DATE: TUESDAY, February 5, 1991                   TAG: 9102050317
SECTION: EXTRA                    PAGE: 6   EDITION: METRO 
SOURCE: SETH WILLIAMSON
DATELINE:                                 LENGTH: Medium


MOZART PROGRAM PLEASING

It was Mozart's Greatest Opera Hits Monday night at the Roanoke Civic Center.

The Southwest Virginia Opera's program consisted of "the good parts" from five different operas, including favorite overtures, arias, duets, ensembles and a scene. For a Mozart lover, it was like a Whitman's sampler with nothing but the little chocolate guys and the cherries.

There was no transcendent vocalizing on the Civic Center stage, let it be said. But the six soloists and the chamber-sized orchestra conducted by Victoria Bond delivered themselves of thoroughly competent performances that made for a most pleasant evening. Bond is a good opera conductor who is content to allow her vocalists some autonomy.

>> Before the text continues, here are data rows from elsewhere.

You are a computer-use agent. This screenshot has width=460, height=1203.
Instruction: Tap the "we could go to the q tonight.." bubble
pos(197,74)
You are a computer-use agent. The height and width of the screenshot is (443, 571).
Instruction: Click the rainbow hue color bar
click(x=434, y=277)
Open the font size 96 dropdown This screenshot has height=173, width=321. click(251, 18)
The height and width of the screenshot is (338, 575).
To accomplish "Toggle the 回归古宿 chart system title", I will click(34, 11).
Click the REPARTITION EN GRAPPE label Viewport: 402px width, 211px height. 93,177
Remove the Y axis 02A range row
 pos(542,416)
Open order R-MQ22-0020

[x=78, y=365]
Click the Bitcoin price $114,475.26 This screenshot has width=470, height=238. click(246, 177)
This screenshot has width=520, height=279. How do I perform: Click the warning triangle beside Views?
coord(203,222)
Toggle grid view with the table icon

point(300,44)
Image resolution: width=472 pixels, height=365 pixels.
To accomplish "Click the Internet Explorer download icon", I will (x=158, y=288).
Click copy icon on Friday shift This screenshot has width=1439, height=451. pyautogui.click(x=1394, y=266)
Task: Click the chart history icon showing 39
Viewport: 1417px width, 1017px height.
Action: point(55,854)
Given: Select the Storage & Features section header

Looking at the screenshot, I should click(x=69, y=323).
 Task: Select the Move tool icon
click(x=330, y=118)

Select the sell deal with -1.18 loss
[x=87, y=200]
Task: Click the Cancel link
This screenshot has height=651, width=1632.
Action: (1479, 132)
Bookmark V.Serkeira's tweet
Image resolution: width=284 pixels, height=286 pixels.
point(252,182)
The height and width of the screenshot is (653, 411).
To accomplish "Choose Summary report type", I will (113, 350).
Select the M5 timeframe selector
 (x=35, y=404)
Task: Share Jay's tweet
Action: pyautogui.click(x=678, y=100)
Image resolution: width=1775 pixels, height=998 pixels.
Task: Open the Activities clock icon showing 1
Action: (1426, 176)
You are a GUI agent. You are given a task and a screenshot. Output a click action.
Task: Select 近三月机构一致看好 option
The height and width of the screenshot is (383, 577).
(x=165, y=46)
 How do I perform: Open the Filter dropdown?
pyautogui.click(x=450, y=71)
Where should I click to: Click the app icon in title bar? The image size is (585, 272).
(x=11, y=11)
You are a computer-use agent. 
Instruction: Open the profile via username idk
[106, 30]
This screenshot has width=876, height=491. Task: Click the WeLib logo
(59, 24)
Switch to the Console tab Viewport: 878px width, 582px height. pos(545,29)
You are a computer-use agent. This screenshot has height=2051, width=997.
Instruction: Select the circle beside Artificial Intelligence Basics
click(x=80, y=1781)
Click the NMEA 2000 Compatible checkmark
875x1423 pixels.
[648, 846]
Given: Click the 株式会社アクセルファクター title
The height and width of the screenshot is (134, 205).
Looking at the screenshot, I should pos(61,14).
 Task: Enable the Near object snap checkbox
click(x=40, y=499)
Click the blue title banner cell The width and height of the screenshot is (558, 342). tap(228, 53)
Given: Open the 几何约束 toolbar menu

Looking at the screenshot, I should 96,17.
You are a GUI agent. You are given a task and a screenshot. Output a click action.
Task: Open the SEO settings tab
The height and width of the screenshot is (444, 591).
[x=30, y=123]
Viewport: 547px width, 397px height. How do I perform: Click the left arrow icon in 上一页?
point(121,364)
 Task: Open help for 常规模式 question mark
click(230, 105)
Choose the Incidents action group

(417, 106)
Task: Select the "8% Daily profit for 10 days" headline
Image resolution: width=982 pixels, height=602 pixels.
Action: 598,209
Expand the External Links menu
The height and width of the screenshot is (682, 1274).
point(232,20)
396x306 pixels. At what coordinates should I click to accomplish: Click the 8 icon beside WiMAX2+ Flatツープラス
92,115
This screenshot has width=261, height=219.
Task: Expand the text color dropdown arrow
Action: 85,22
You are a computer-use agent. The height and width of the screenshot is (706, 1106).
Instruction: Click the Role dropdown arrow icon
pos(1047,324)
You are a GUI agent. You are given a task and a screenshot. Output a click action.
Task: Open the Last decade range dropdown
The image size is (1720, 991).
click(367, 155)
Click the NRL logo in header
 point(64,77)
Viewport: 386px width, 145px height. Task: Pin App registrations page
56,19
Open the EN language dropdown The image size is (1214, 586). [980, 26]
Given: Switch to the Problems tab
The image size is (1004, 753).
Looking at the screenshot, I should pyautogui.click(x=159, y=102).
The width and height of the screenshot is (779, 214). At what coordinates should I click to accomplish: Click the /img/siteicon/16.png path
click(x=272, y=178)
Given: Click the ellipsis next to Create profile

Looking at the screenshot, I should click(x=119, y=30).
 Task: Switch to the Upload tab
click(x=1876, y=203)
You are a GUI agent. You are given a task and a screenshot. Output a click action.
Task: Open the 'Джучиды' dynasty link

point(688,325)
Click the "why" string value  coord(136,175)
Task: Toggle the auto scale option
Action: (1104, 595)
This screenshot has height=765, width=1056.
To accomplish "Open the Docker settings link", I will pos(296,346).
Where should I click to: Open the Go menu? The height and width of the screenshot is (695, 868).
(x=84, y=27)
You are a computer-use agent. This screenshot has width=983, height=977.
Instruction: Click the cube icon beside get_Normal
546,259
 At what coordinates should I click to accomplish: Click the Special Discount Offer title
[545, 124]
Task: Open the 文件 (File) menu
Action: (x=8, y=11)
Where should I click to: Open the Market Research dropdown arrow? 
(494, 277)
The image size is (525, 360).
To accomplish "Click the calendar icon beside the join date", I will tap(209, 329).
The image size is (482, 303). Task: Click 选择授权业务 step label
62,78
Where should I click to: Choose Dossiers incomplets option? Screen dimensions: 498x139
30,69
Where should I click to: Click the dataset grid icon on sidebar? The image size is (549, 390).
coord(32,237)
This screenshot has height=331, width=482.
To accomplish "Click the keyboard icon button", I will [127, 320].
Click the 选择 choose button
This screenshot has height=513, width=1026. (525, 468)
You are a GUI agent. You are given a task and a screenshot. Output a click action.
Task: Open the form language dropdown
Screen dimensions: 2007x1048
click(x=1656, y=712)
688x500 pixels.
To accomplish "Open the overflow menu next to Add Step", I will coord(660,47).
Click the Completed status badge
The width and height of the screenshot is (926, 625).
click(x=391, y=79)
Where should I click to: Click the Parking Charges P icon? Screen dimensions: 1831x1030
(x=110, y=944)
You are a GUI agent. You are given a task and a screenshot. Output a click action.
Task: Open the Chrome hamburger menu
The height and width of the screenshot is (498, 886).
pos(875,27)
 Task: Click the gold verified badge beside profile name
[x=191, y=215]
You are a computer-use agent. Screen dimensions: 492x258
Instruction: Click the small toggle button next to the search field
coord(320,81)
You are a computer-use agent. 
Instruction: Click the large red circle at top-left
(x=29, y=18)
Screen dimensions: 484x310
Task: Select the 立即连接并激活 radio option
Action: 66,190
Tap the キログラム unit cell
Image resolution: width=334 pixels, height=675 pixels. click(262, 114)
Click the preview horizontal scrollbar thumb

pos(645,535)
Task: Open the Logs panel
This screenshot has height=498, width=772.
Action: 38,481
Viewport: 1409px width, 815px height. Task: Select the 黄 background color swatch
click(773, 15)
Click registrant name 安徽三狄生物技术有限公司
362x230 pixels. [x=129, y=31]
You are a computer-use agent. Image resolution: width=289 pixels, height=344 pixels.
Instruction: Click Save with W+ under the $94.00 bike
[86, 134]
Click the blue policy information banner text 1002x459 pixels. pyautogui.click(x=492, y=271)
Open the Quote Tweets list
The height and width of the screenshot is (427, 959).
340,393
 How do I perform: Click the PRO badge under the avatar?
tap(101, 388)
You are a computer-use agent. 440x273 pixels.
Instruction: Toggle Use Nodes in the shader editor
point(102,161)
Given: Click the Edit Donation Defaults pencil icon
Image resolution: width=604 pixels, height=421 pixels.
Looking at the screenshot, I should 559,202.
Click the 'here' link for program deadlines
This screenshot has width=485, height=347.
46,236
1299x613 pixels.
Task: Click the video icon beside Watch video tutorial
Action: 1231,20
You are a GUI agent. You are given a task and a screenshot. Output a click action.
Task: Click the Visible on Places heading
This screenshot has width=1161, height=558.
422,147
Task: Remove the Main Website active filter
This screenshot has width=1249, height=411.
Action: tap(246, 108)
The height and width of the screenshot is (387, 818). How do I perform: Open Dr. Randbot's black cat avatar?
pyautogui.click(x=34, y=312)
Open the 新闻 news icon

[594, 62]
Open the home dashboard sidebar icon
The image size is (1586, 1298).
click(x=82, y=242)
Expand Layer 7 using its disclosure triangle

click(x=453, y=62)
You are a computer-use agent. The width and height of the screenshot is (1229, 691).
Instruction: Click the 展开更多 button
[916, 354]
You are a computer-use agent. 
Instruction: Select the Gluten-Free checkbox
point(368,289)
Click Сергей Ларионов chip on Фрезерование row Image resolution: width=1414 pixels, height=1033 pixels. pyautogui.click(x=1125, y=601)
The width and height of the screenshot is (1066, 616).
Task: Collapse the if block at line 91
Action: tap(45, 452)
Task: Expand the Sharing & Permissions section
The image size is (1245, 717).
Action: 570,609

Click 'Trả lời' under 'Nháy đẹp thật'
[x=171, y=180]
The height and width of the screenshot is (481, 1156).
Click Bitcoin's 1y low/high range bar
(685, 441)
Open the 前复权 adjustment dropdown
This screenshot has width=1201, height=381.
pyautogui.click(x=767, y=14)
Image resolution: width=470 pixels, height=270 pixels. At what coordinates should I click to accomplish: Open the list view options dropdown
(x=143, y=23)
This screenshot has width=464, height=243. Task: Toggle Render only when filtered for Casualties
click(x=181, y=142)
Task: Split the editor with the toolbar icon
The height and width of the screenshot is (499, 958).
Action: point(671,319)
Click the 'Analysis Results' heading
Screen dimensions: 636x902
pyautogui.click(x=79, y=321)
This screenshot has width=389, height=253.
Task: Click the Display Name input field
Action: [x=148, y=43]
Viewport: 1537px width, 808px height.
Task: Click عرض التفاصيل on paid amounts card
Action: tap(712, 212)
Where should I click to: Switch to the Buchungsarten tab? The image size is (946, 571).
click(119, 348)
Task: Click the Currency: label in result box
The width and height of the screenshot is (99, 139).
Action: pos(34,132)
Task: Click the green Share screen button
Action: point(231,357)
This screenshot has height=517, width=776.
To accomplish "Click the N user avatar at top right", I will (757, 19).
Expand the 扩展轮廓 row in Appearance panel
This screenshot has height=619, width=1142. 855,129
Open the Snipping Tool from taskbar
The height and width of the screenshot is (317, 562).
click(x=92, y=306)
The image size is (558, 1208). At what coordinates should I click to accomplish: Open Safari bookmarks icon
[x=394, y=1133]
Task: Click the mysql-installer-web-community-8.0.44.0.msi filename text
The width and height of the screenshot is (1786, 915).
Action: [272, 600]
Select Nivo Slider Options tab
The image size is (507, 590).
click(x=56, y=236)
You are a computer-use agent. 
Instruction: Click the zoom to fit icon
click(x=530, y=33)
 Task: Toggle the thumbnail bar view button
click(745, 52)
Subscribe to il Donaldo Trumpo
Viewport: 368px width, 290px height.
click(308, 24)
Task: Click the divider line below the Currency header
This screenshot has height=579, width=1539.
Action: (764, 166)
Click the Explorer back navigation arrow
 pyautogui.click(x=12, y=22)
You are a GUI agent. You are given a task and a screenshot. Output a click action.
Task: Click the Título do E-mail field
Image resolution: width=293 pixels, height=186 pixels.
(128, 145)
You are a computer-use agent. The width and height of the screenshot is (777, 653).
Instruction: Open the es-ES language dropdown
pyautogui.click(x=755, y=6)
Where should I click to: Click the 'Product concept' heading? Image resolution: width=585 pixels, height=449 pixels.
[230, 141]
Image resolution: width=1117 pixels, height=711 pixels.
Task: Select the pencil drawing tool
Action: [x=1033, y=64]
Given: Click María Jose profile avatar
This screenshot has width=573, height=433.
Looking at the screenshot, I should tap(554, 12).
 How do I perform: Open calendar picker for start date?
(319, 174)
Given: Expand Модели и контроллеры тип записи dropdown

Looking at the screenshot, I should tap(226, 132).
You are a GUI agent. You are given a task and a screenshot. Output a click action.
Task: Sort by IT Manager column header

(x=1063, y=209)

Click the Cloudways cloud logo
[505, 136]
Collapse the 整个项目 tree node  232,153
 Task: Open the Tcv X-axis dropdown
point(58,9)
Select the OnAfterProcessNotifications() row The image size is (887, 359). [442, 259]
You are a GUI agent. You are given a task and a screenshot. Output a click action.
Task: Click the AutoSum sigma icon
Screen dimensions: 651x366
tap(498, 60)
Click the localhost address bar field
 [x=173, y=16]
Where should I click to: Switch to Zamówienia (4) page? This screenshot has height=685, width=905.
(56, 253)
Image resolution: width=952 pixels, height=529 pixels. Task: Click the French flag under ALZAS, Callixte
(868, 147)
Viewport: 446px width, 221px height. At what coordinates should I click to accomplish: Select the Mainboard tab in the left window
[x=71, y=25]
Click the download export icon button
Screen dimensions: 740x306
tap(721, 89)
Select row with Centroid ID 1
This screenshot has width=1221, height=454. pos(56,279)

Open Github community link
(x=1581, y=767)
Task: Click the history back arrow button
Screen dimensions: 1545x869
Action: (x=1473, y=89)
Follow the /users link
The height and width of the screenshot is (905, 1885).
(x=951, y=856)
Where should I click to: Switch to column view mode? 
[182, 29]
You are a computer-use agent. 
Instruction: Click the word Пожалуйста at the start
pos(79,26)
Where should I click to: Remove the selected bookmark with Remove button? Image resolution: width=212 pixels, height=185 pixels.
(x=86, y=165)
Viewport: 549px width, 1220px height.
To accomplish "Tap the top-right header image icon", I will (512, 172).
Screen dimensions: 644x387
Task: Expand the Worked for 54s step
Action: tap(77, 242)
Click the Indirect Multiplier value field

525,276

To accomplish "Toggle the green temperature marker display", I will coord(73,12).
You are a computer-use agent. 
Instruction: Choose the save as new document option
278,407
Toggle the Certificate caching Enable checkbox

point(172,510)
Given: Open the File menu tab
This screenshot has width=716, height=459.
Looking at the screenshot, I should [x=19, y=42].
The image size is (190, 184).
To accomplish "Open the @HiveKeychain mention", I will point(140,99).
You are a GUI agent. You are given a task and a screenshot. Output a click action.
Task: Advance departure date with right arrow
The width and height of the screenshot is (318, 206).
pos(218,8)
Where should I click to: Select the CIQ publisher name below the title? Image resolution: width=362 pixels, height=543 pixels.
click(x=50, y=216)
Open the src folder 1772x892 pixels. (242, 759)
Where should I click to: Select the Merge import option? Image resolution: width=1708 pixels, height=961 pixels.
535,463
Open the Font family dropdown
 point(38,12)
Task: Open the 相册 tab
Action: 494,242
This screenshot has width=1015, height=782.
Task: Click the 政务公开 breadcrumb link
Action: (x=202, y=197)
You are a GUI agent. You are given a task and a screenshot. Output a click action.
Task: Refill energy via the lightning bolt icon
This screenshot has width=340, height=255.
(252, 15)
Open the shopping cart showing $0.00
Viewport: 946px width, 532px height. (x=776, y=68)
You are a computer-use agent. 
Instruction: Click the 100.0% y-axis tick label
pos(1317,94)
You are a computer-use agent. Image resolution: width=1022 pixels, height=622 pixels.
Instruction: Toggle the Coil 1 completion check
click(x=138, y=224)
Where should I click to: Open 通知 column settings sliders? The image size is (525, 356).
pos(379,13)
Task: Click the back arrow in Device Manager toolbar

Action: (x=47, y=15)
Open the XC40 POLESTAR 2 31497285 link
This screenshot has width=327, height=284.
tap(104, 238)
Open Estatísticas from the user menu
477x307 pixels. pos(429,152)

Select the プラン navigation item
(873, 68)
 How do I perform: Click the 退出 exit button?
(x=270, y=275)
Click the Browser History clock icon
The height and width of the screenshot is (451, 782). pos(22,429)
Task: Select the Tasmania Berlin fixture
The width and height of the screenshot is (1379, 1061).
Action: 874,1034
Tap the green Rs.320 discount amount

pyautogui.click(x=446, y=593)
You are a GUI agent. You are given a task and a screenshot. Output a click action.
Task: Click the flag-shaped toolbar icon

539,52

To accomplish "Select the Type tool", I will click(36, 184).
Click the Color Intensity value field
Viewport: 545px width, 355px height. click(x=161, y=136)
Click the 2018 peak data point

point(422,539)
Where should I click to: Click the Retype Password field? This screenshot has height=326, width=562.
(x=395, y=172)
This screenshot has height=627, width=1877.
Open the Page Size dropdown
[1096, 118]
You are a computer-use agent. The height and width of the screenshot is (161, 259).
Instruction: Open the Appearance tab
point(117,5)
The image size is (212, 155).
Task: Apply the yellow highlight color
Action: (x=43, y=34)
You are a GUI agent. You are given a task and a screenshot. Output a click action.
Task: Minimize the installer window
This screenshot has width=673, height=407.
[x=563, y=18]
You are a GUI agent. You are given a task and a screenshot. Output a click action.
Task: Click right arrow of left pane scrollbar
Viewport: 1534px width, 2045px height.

Most of the singers were from outside the immediate area. The most pleasant surprise was bass-baritone Gardner Rhea, who was trained as a physicist and who is just winding up a tour with the U.S. Navy. He lacks a long list of performance credits, but his mellow and expressive instrument should make the trip from the laboratory to the opera house an easy one.

Rhea was impressive in Sarastro's aria "In diesen heil'gen Hallen" from "The Magic Flute," an Enlightenment hymn of faith in man's reason, which perhaps gained some ironic context from the current international situation. He was particularly fine in the beloved duet "La ci darem la mano" from "Don Giovanni," which he sang with soprano Deborah Golembiski.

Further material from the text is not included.